Numerical-experimental estimation of the deformability of human red blood cells from rheometrical data

TL;DR

This study presents a novel method to estimate the deformability of individual human red blood cells from macro-rheological data, linking suspension viscosity behavior to cell membrane elasticity, aiding clinical diagnosis.

Contribution

The paper introduces an integrated analysis approach that estimates individual RBC deformability from rheological suspension data, a previously unestablished method.

Findings

Estimated membrane shear elasticity matches experimental shear-thinning behavior.

The method successfully links macro-rheological data to individual cell properties.
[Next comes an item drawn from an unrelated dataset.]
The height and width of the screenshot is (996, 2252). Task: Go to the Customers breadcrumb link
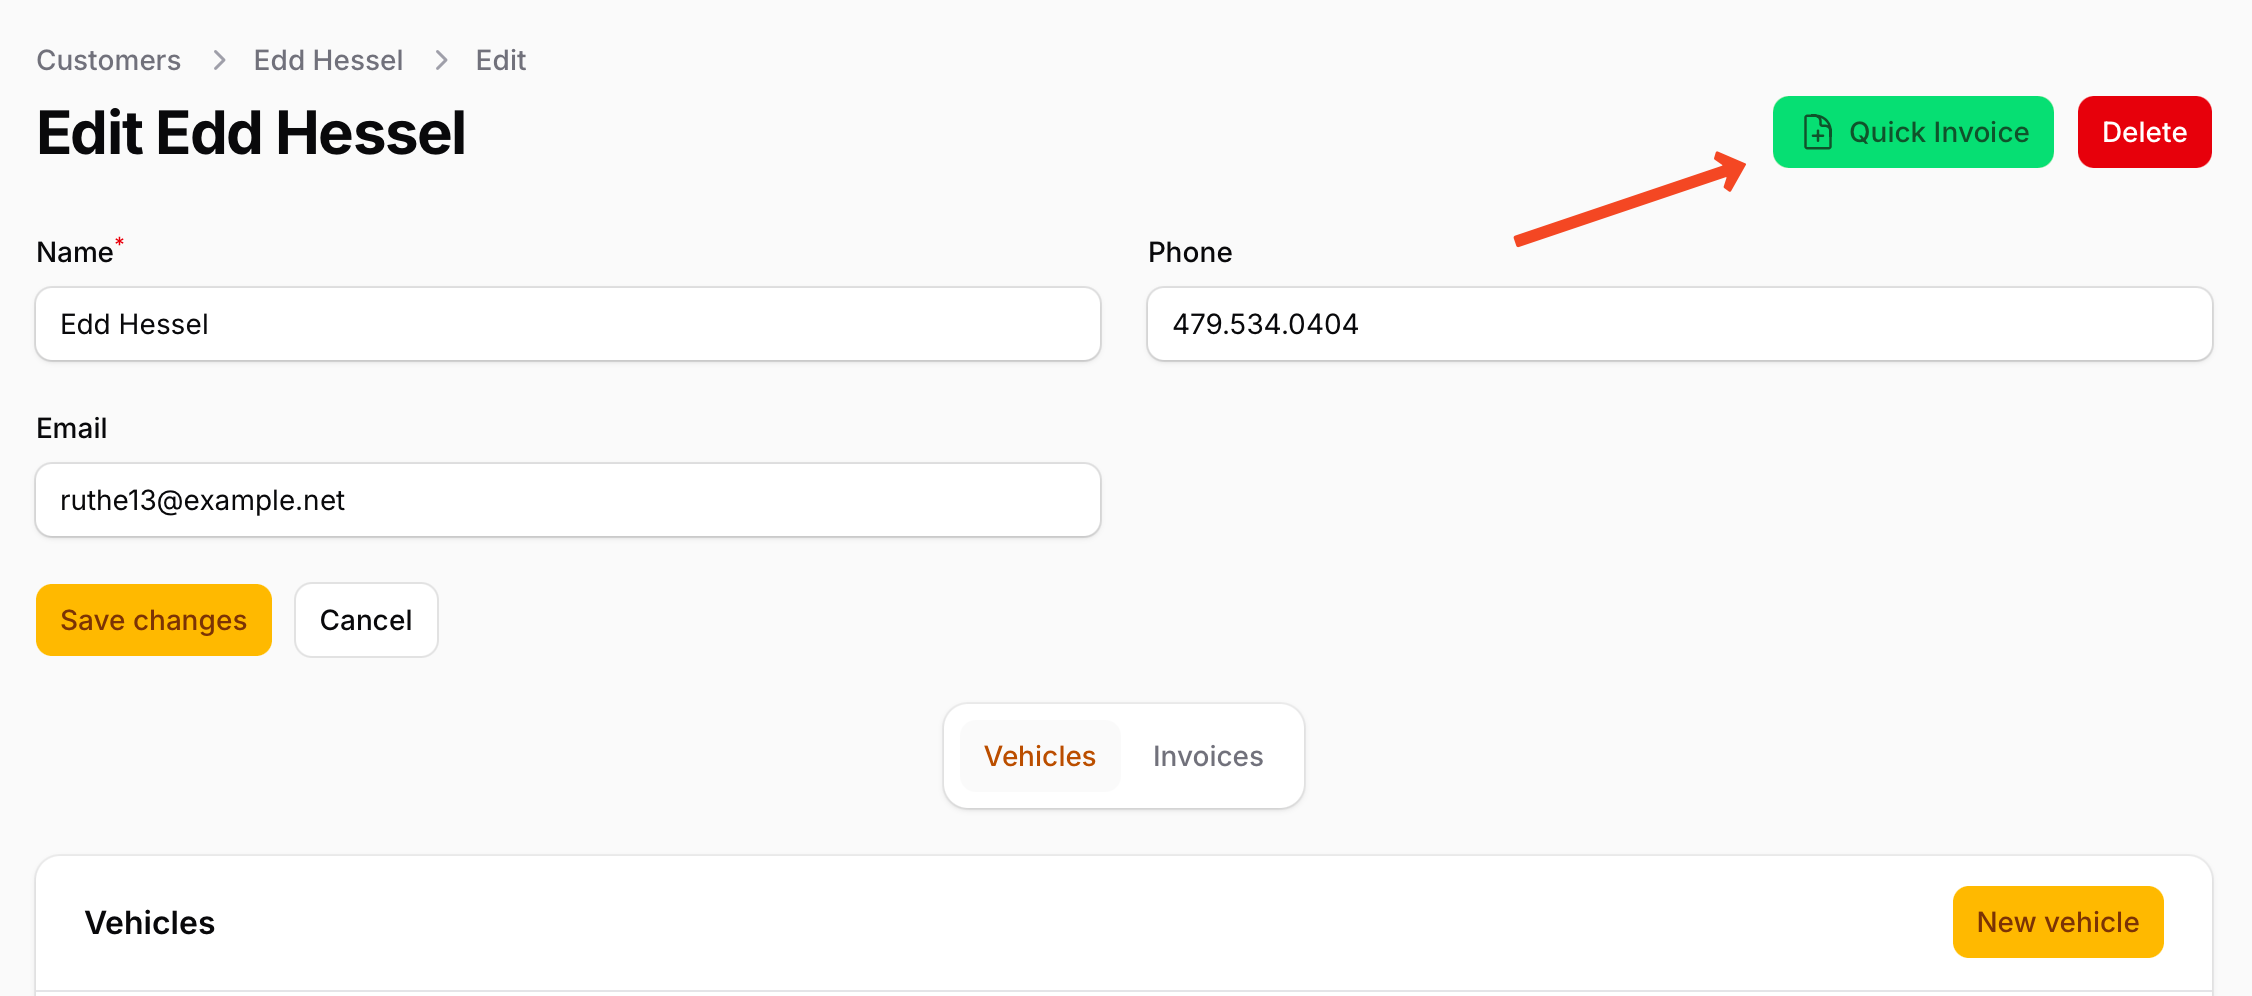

It enables non-invasive assessment of RBC deformability for clinical applications.

Abstract

The deformability of human red blood cells (RBCs), which comprise almost 99% of the cells in whole blood, is largely related not only to pathophysiological blood flow but also to the levels of intracellular compounds. Therefore, statistical estimates of the deformability of individual RBCs are of paramount importance in the clinical diagnosis of blood diseases. Although the micro-scale hydrodynamic interactions of individual RBCs lead to non-Newtonian blood rheology, there is no established method to estimate individual RBC deformability from the rheological data of RBC suspensions, and the possibility of this estimation has not been proven. To address this issue, we conducted an integrated analysis of a model of the rheology of RBC suspensions, coupled with macro-rheological data of human RBCs suspended in plasma. Assuming a non-linear curve of the relative viscosity of the suspensions as a function of the cell volume fraction, the statistical average of the membrane shear elasticity was estimated for individual intact RBCs or hardened RBCs. Both estimated values reproduced well the experimentally observed shear-thinning non-Newtonian behavior in these suspensions. We hereby conclude that our complementary approach makes it possible to estimate the statistical average of individual RBC deformability from macro-rheological data obtained with usual rheometric tests.